Start of DATA EXTRACTS
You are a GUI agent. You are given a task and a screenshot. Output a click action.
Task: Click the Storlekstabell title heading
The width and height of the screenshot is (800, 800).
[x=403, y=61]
End of DATA EXTRACTS
Start of DATA EXTRACTS
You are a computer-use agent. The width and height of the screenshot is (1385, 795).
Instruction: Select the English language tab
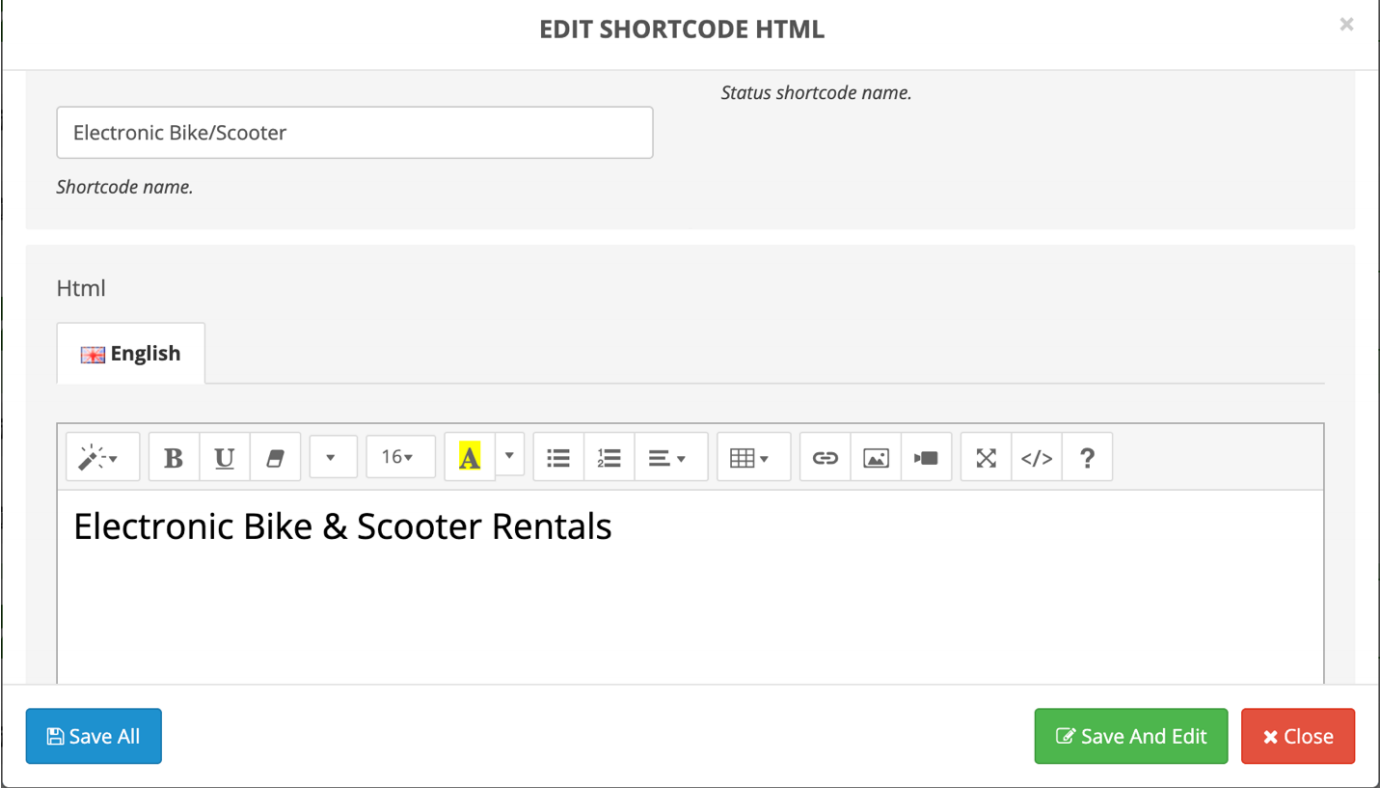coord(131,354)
End of DATA EXTRACTS
Could you report every line of the material that contains the string "agent"?

* [PROBLEM SOLUTION]
You are a GUI agent. You are given a task and a screenshot. Output a click action.
You are a computer-use agent. The width and height of the screenshot is (1385, 795).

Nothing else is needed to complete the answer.